● Stated task a:
Copy the part of the post on software testing that opens with the words containing "Today, a large" and closes with "the right things?".

=== Source extract ===

Today, a large number of developers use some testing methodology. But what are tests? What are they for? What is the purpose of writing testes, anyway? Are we testing the right things?

This is a companion post for one my presentations, Filosofando Sobre Testes, which is in Portuguese.

Before we start, let me give you some disclaimers:

  1. I'm non-orthodox about tests. What I mean by that is that some of stuff I'll mention here are exactly the opposite of what everyone says and the opposite of the way people work with tests.

  2. In no way, consider this a set of rules. What I really want is to stop people from writing tests without knowing why they are writing those tests.

  3. You don't need to agree with anything here. Again, the idea is to sotp and think what is being tested before writing tests.

What I want to discuss:

  1. TDD, Kent Beck Style;
  2. "Fast Tests, Slow Tests";
  3. The Explosion of Slow Tests;
  4. Coverage;
  5. Mocks.

TDD, Kent Beck Style

What made me rethink the way I wrote tests was a video by Ian Cooper, called "TDD, where it all go wrong". In this video, Cooper points out that the Beck's book (which brought the whole TDD revolution) says two things:

  1. Tests should run in an isolated way, nothing more, nothing less;
  2. Avoid testing implementation details, test behaviors.

The first point is what it means for a "unit test", meaning "run in isolation", in the sense that the test does not depend on others. This way, "unit tests" should be seen as "the test is a unit", not "testing units" -- there are no "units", the test itself is a unit that doesn't depend on anything else.

The second point is that one should test behaviors, not the implementation. This is a point that I see we fail a lot when we talk about testing every class/function: What if the expected behavior is the combination of two classes? Is it worth writing tests for both, if splitting the classes (or functions) is just a matter of implementation/way to simplify the code?

Also, another question for writing tests for every function and every class: What we have know an application are their input channels -- which could be a button in a graphical interface, an option passed in the command line or a web request -- and the output channels; that way, the behavior is "given that input in the input channel, I want this in the output channel", and everything in the middle is implementation. And, for that transformation of something in the input channel to the output channel, I may need a combination of classes/functions; if I test every class/function, am I really testing the expected behavior or the implementation?

=== Entries provided ===

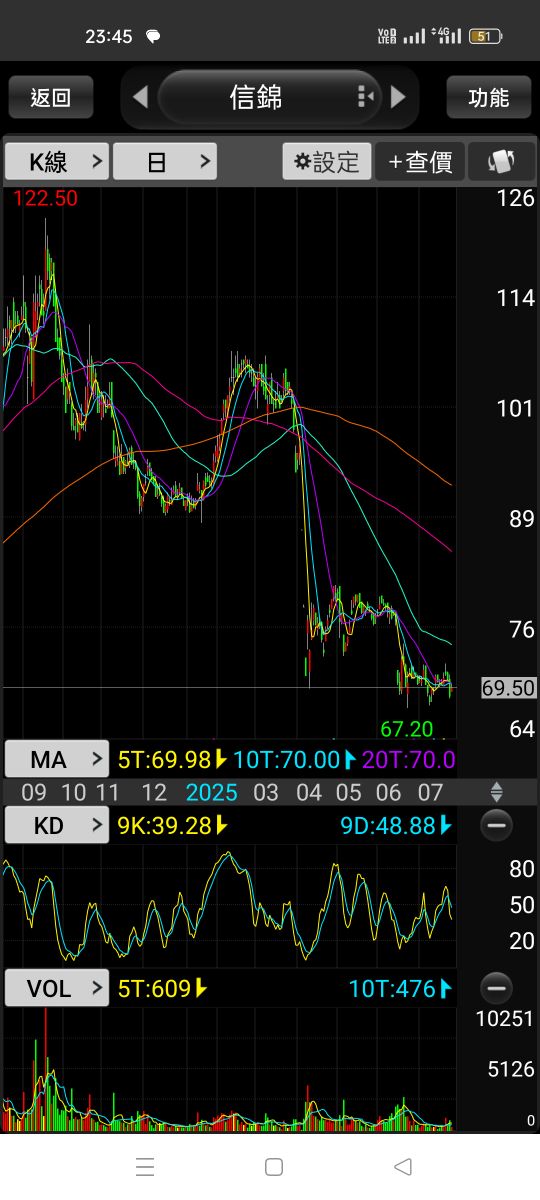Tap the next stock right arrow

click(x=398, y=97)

===
=== Entries provided ===

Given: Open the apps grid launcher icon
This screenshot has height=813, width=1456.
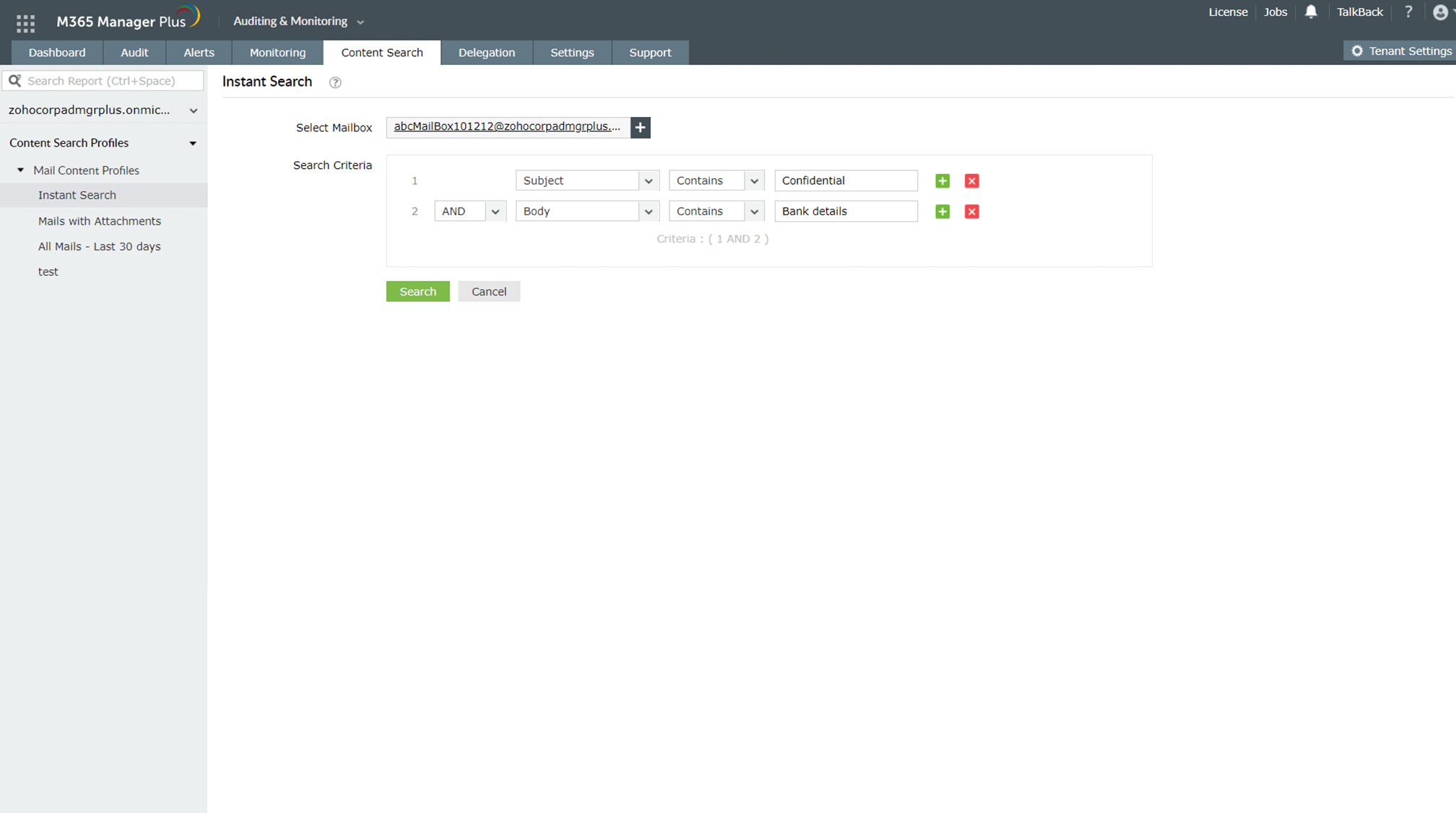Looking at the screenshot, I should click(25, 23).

===

● Stated task b:
In the records, reproduce the part that opens with the line containing "Given: Open the apps grid launcher icon" and closes with the line containing "Looking at the", swapping "apps grid" for "application grid" and keeping everything else the same. Omit the pictures from your answer.

● Right answer a:
Today, a large number of developers use some testing methodology. But what are tests? What are they for? What is the purpose of writing testes, anyway? Are we testing the right things?

● Right answer b:
Given: Open the application grid launcher icon
This screenshot has height=813, width=1456.
Looking at the screenshot, I should click(25, 23).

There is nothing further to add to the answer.